Re: [RFC PATCH bpf-next 00/13] bpf: Introduce BPF namespace

Yafang Shao <laoar.shao@xxxxxxxxx> · Tue, 4 Apr 2023 10:59:55 +0800

On Tue, Apr 4, 2023 at 6:50 AM Alexei Starovoitov
<alexei.starovoitov@xxxxxxxxx> wrote:
>
> On Mon, Apr 03, 2023 at 11:05:25AM +0800, Yafang Shao wrote:
> > On Mon, Apr 3, 2023 at 7:37 AM Alexei Starovoitov
> > <alexei.starovoitov@xxxxxxxxx> wrote:
> > >
> > > On Tue, Mar 28, 2023 at 11:47:31AM +0800, Yafang Shao wrote:
> > > > On Tue, Mar 28, 2023 at 3:04 AM Song Liu <song@xxxxxxxxxx> wrote:
> > > > >
> > > > > On Sun, Mar 26, 2023 at 2:22 AM Yafang Shao <laoar.shao@xxxxxxxxx> wrote:
> > > > > >
> > > > > > Currently only CAP_SYS_ADMIN can iterate BPF object IDs and convert IDs
> > > > > > to FDs, that's intended for BPF's security model[1]. Not only does it
> > > > > > prevent non-privilidged users from getting other users' bpf program, but
> > > > > > also it prevents the user from iterating his own bpf objects.
> > > > > >
> > > > > > In container environment, some users want to run bpf programs in their
> > > > > > containers. These users can run their bpf programs under CAP_BPF and
> > > > > > some other specific CAPs, but they can't inspect their bpf programs in a
> > > > > > generic way. For example, the bpftool can't be used as it requires
> > > > > > CAP_SYS_ADMIN. That is very inconvenient.
> > > > >
> > > > > Agreed that it is important to enable tools like bpftool without
> > > > > CAP_SYS_ADMIN. However, I am not sure whether we need a new
> > > > > namespace for this. Can we reuse some existing namespace for this?
> > > > >
> > > >
> > > > It seems we can't.
> > >
> > > Yafang,
> > >
> > > It's a Nack.
> > >
> > > The only thing you've been trying to "solve" with bpf namespace is to
> > > allow 'bpftool prog show' iterate progs in the "namespace" without CAP_SYS_ADMIN.
> > > The concept of bpf namespace is not even close to be thought through.
> >
> > Right, it is more likely a PoC in its current state.
> >
> > > Others pointed out the gaps in the design. Like bpffs.

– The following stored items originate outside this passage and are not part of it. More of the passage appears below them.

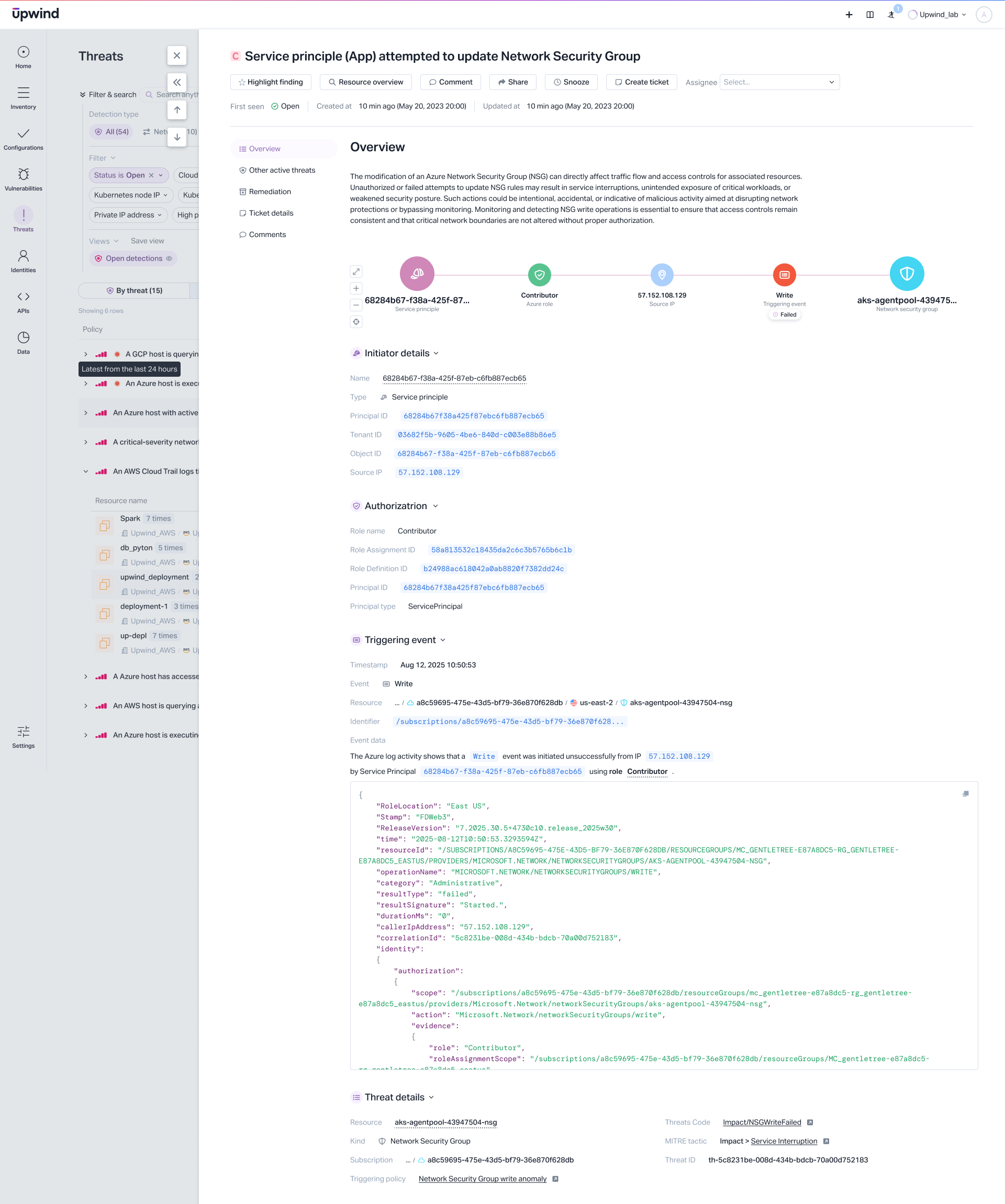The image size is (1005, 1204).
Task: Zoom in the attack path graph
Action: click(356, 288)
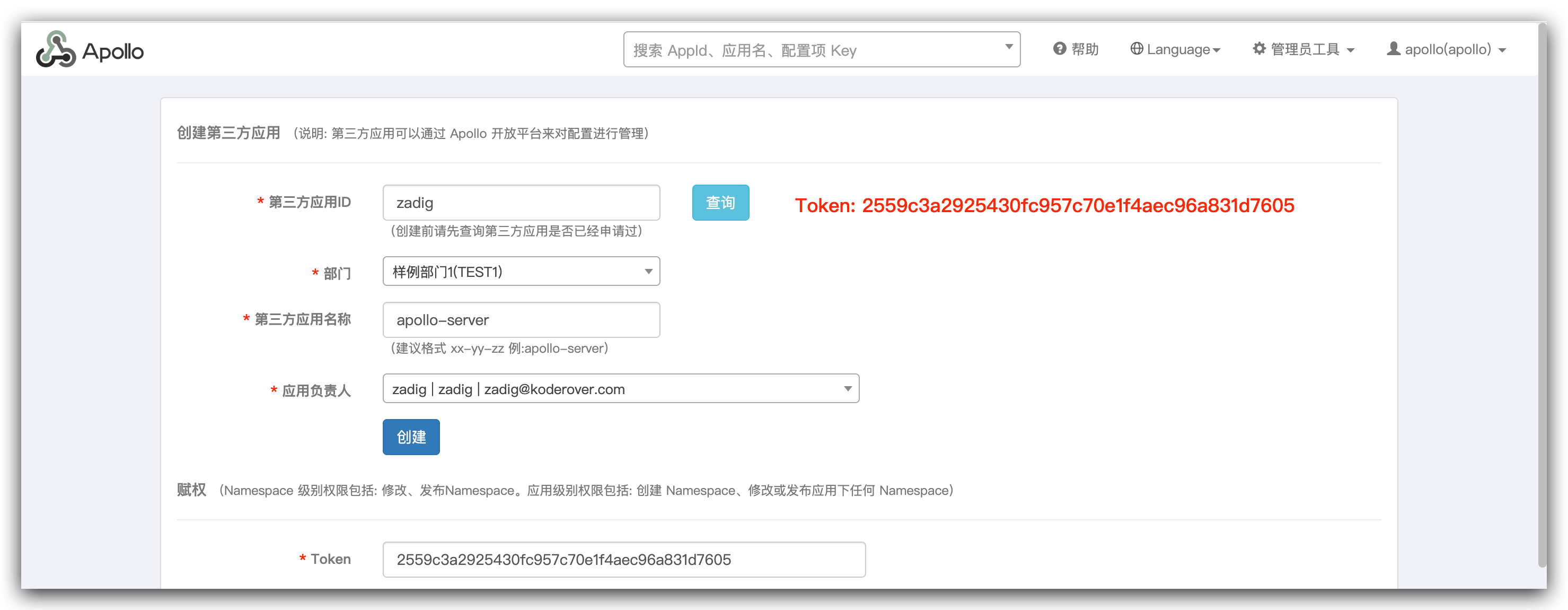Focus the 第三方应用ID input field
Viewport: 1568px width, 610px height.
521,202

There are plenty.
> > > Please do not send patches like this in the future.
> >
> > The reason I sent it with an early state is that I want to get some
> > early feedback from the community ahead of the LSF/MM/BPF workshop,
> > then I can improve it based on these feedbacks and present it more
> > specifically at the workshop. Then the discussion will be more
> > effective.
> >
> > > You need to start with describing the problem you want to solve,
> > > then propose _several_ solutions, describe their pros and cons,
> > > solicit feedback, present at the conferences (like LSFMMBPF or LPC),
> > > and when the community agrees that 1. problem is worth solving,
> > > 2. the solution makes sense, only then work on patches.
> > >
> >
> > I would like to give a short discussion on the BPF namespace if
> > everything goes fine.
>
> Not in this shape of BPF namespace as done in this patch set.
> We've talked about BPF namespace in the past. This is not it.
>
> > > "In container environment, some users want to run bpf programs in their containers."
> > > is something Song brought up at LSFMMBPF a year ago.
> > > At that meeting most of the folks agreed that there is a need to run bpf
> > > in containers and make sure that the effect of bpf prog is limited to a container.
> > > This new namespace that creates virtual IDs for progs and maps doesn't come
> > > close in solving this task.
> >
> > Currently in our production environment, all the containers running
> > bpf programs are privileged, that is risky. So actually the goal of
> > the BPF namespace is to make them (or part of them) non-privileged.
> > But some of the abilities of these bpf programs will be lost in this
> > procedure, like the debug-bility with bpftool, so we need to fix it.
> > Agree with you that this goal is far from making bpf programs safely
> > running in a container environment.
>
> I disagree that allowing admin to run bpftool without sudo is a task
> worth solving. The visibility of bpf progs in a container is a different task.
> Without doing any kernel changes we can add a flag to bpftool to let
> 'bpftool prog show' list progs that were loaded by processes in the same cgroup.
> bpftool already does prog->pid mapping with bpf iterators.
> It can filter by cgroup just as well.

IIUC, at least we need bellow change in the kernel,

--- a/kernel/bpf/syscall.c
+++ b/kernel/bpf/syscall.c
@@ -3705,9 +3705,6 @@ static int bpf_obj_get_next_id(const union bpf_attr *attr,
        if (CHECK_ATTR(BPF_OBJ_GET_NEXT_ID) || next_id >= INT_MAX)
                return -EINVAL;

-       if (!capable(CAP_SYS_ADMIN))
-               return -EPERM;
-
        next_id++;
        spin_lock_bh(lock);
        if (!idr_get_next(idr, &next_id))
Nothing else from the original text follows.